I wrote a header line to the TSV file with fields: tome, speech_id, session_id, sate, speaker, and raw_text. Then after using BeautifulSoup to pull out requisite information, I saved it all to the TSV I opened in writing mode with the line: speeches_writer.write('{ }\t{ }\t{ }\t{ }\t{ }\t{ }\n'.format(tome, speech_id, session_id, date, speaker, raw_text)). Then I closed the writer. After running this script, I got a TSV file of 72MB with all the data neatly arranged by column. Here is a version of the script I wrote to get the first real set of workable data.

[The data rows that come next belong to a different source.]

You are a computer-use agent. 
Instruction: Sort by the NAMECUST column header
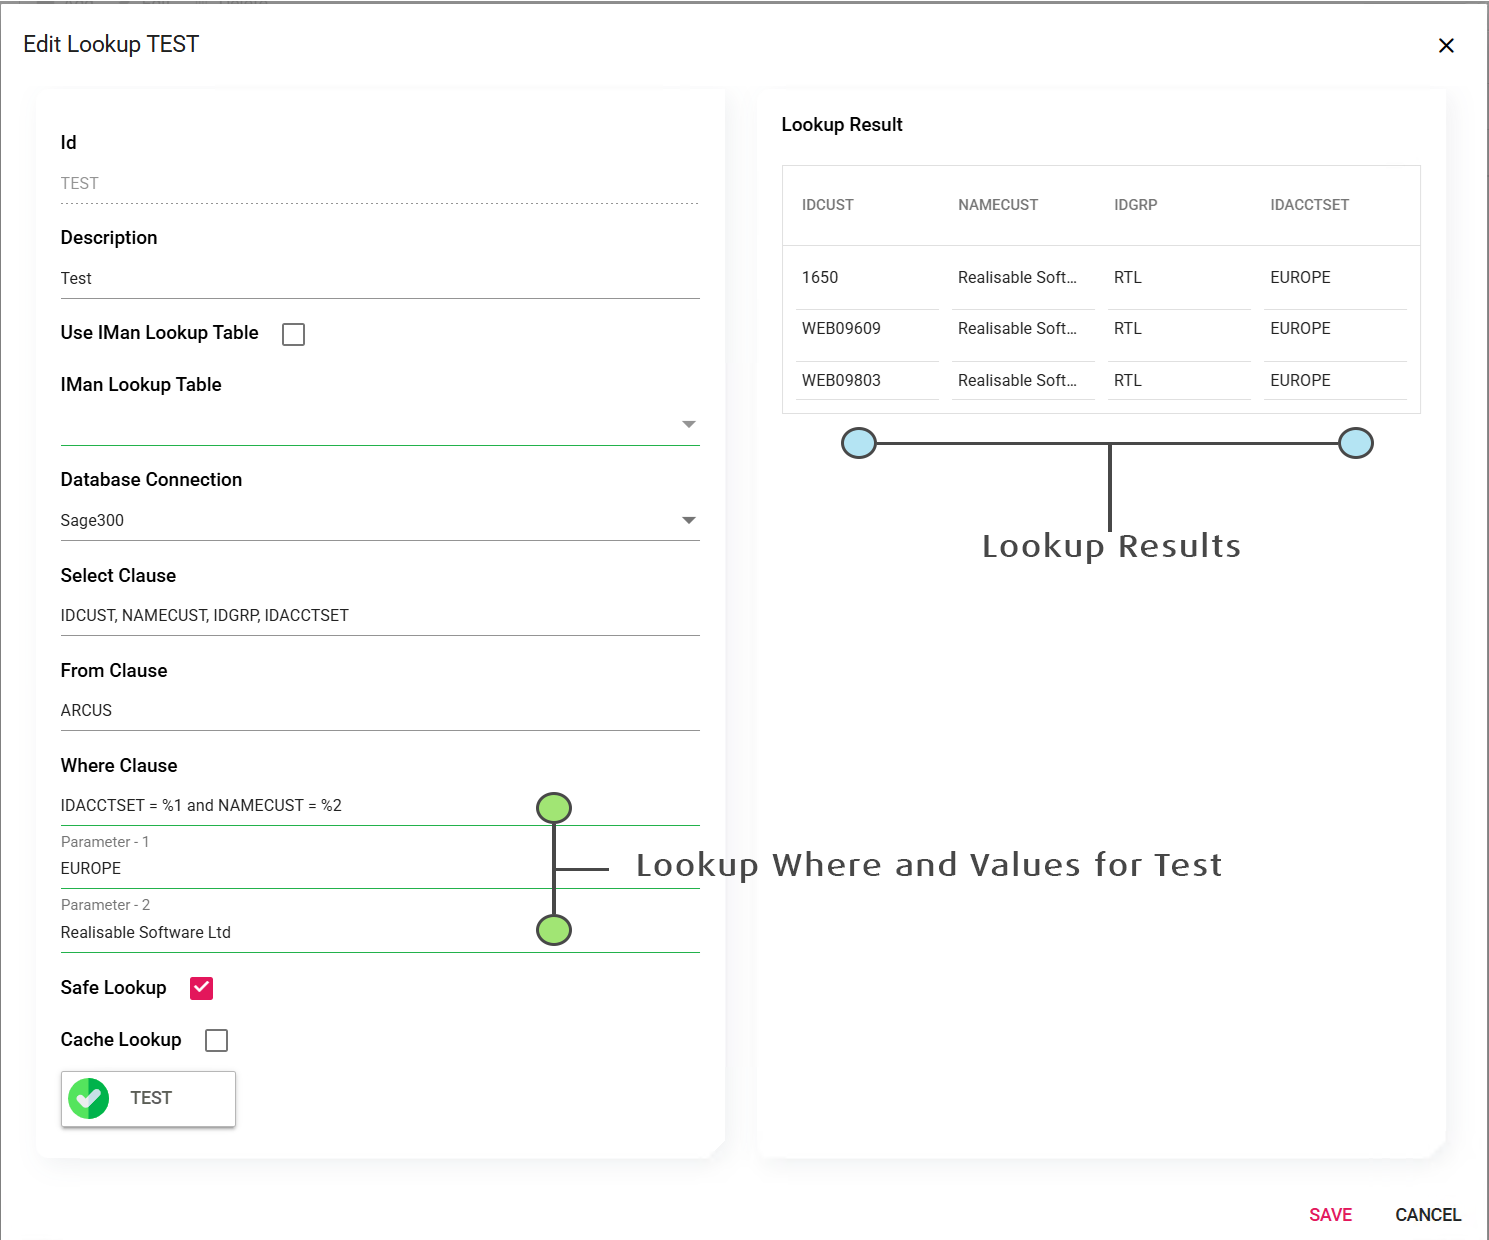coord(997,205)
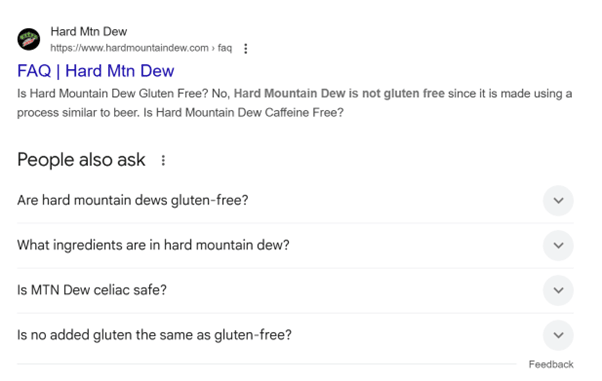Open the FAQ | Hard Mtn Dew result
This screenshot has width=602, height=381.
pos(96,71)
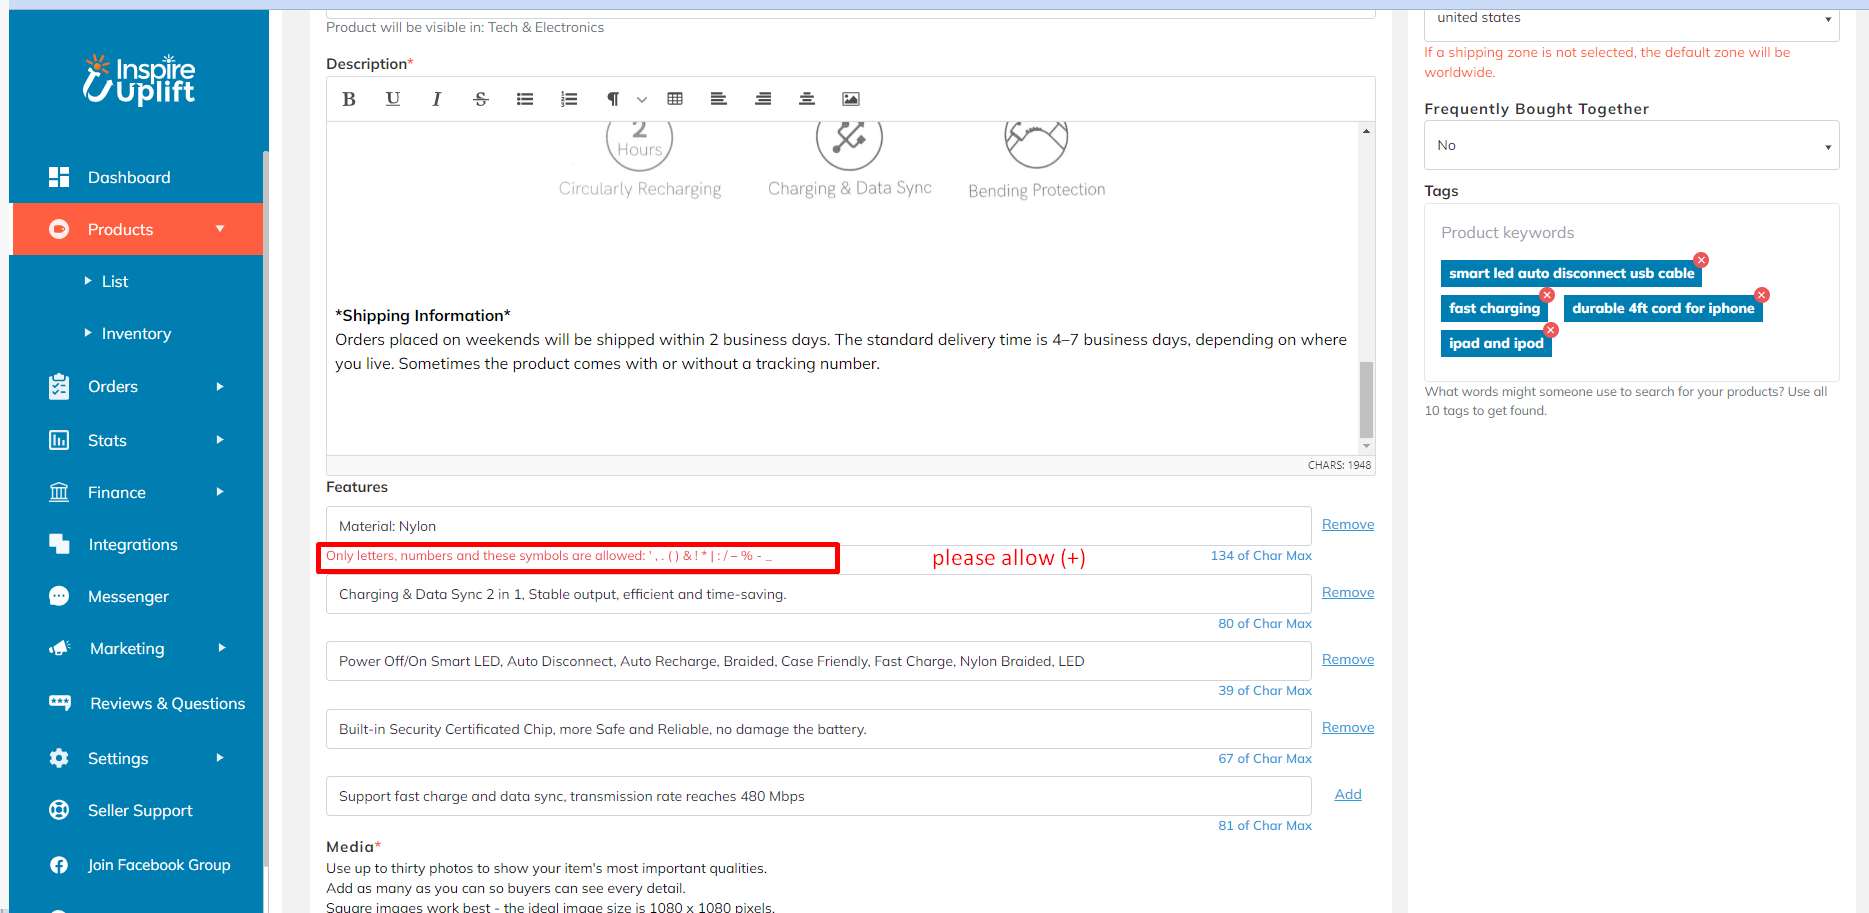This screenshot has height=913, width=1869.
Task: Click the 'Built-in Security Certificated Chip' feature field
Action: click(x=818, y=730)
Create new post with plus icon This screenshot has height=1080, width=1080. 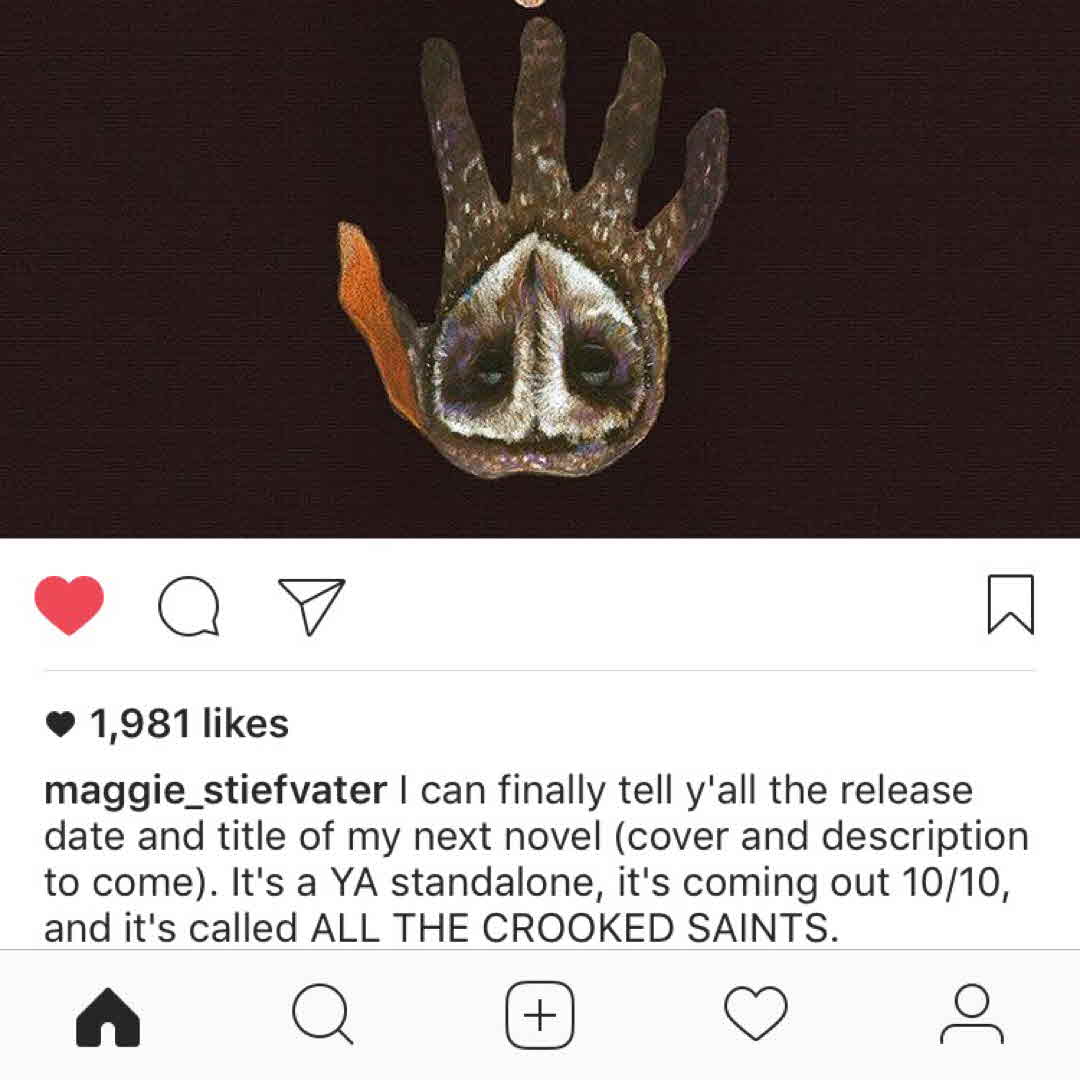[540, 1015]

							from bs4 import BeautifulSoup
import os 


speeches_writer = open('raw_output/all_speeches.tsv', mode='w')
speeches_writer.write("tome\tspeech_id\tsession_id\tdate\tspeaker\traw_text\n")


basepath = "archives/"
for filename in os.listdir(basepath):
	if not filename.endswith('.xml'):
		continue
	print('Reading {}...'.format(filename))
	path = os.path.join(basepath, filename)

	reader = open(path, encoding="utf-8-sig")
	soup = BeautifulSoup(reader, "xml") 
	sessions = soup.find_all("div2", type="session")

	if len(filename) == 9:
		tome = filename[4]
	if len(filename) == 10:
		tome = filename[4:6]
	
	speech_id = 0
	session_id = 0 
	for session in sessions:
		session_id += 1
		date = session.find("date")["value"]
		speeches = session.find_all("sp")
		for speech in speeches:
			speech_id += 1
			speaker_tag = speech.find("speaker")
			if speaker_tag:
				speaker = speaker_tag.text
				speaker = speaker.replace('\n', ' ')
			else:
				speaker = 'n/a'
			p = speech.find_all("p")
			para_texts = [para.text for para in p]
			raw_text = ' '.join(para_texts)
			raw_text = raw_text.replace('\t', ' ')
			raw_text = raw_text.replace('\n', ' ')
			lines = raw_text.split()
			raw_text = ' '.join(lines)

			speeches_writer.write('{}\t{}\t{}\t{}\t{}\t{}\n'.format(tome, speech_id, session_id, date, speaker, raw_text))

speeches_writer.close()

I also wrote a similar script to go through all sessions and to pull out all interesting information related exclusively to sessions, like tome, session id, organization (ex. Assemblée Nationale), president, and date of session. This information was read and written with my script total_corpus_session.py and was saved to all_sessions.tsv in my raw_output folder.